It was therefore not surprising that the Russian government refused to cooperate during the ECHR proceedings. The Court charged the Russian government with a breach of Article 38 of the Convention for the Protection of Human Rights and Fundamental Freedoms, which stipulates that all parties to a case must submit "all necessary facilities"  to the Court upon request.  The Russian government did not.

The court proceedings were fraught with an endless array of Russian-style tactics of evasion and lies, rebuttals, and stonewalling. For example in 2003, Mr. Szewczyk, the lawyer representing  Mr. Janowiec, applied to the Prosecutor General of the Russian Federation, with a request for access to documents related to Mr. Janowiec, and two other persons. The Russian office denied access to such information on the grounds that "documents could only be given to the officially recognized victims or their representatives." Despite repeated attempts, the applicants' lawyers were unable to obtain such recognition for their clients.

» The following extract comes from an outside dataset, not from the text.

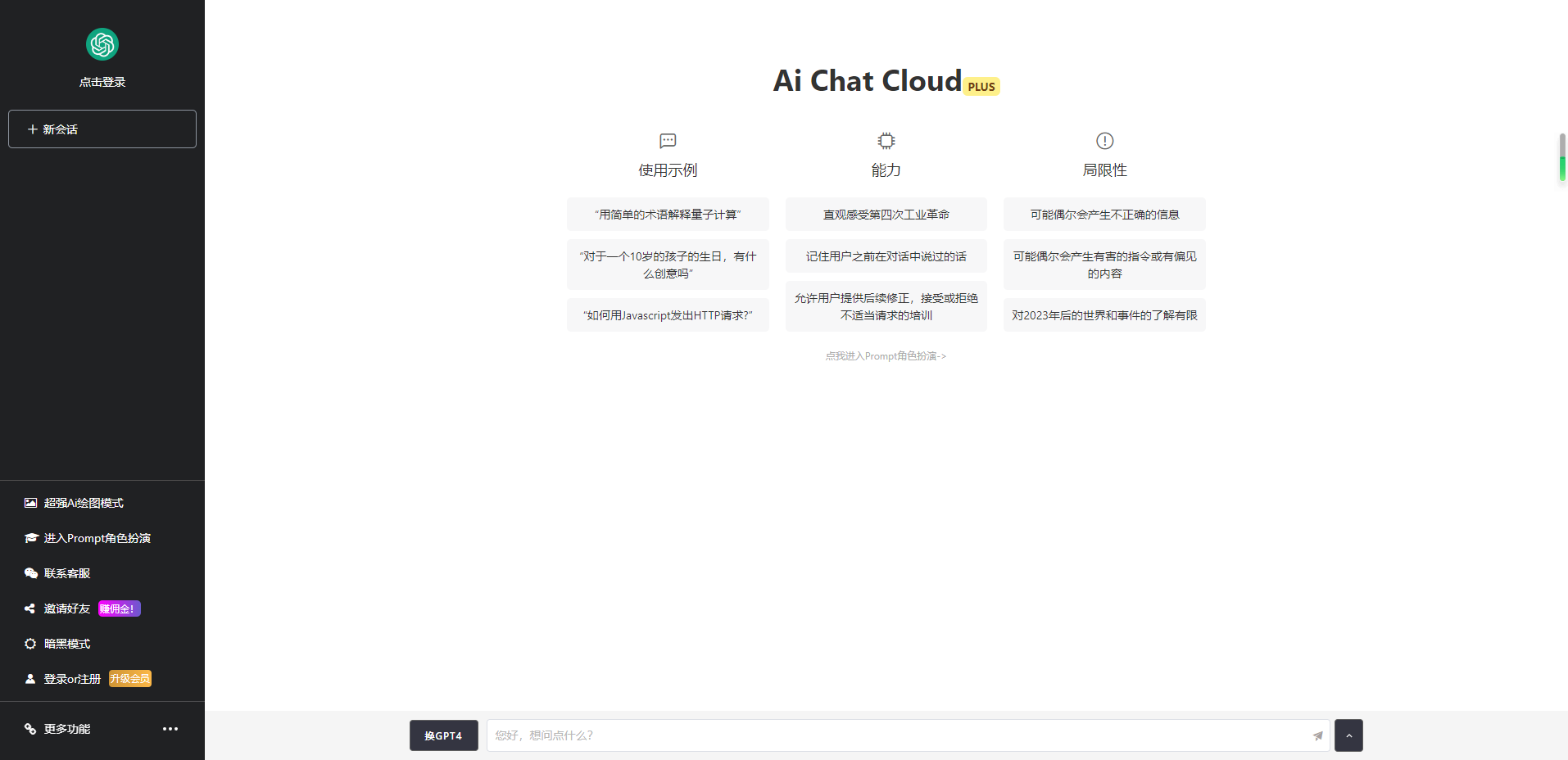The image size is (1568, 760).
Task: Open the 超强Ai绘图模式 image mode
Action: tap(84, 503)
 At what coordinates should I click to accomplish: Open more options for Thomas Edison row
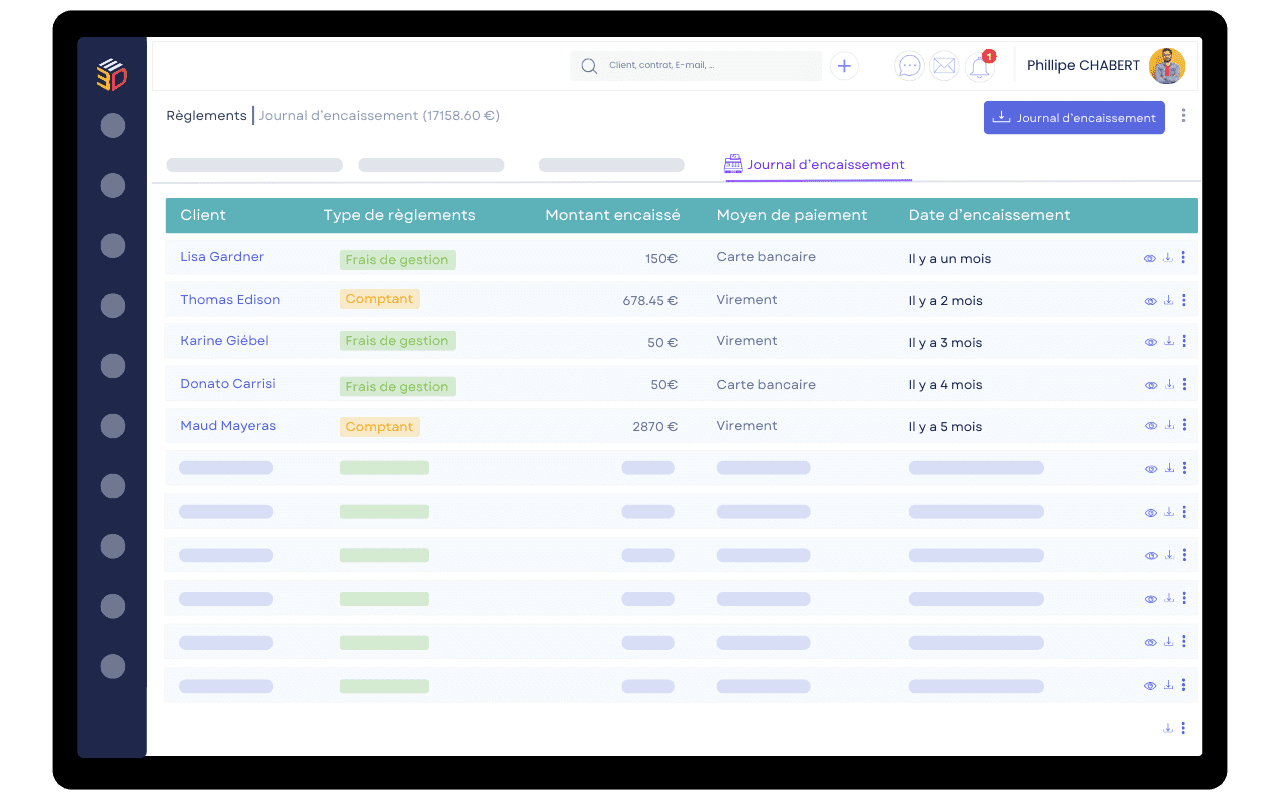1184,300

The Russian propensity to wield contradictions and ambiguity was particularly frustrating to the Court and painful for the Applicants to bear.  Note that in April 2007 the Military Court of the Moscow Command concluded that there were no legal grounds to assume that Mr. Janowiec and others were victims of the massacre.  According to Russian authorities their names were listed among the prisoners at Starobelsk camp, but their remains had not been identified during the investigation.  And since their bodies had not been identified, there was "no proof that the applicants' relatives had lost their lives as a result of the crime of abuse of power (Article 193.17 of the 1926 Soviet Criminal Code.) In essense, the Russian defense claimed that the whereabouts of the victims were unknown, as though they had "vanished." However, on June 23, 2003, the Prosecutor General's Office declared that an investigation completed in 1991, in which 200 bodies were exhumed from the Smolensk area, resulted in the identification of "some of them including Mr. Nawratil and Mr. Janowiec".  In 1943, of a total of 4,243 bodies exhumed near Katyn, 2,730 were identified. Among them were the bodies of relatives of the claimants in the proceedings.

Vladimir Putin Russia
Vladimir Putin
The ECHR also charged the Russian Government with a violation under Article 3 of the Convention. The applicants had suffered an ordeal that lasted for decades in their pursuit for information about their relatives.  Throughout the process they endured "official denial and indifference in the face of their acute anxiety to know the circumstances of the death of their close family members and their burial sites."  The Russian authorities were unresponsive, and provided information that was either contradictory or ambiguous, and that such information was acknowledged at the highest political level.  No effort was ever made on their part to clarify the circumstances surrounding the death of their relatives, nor locate their burial sites.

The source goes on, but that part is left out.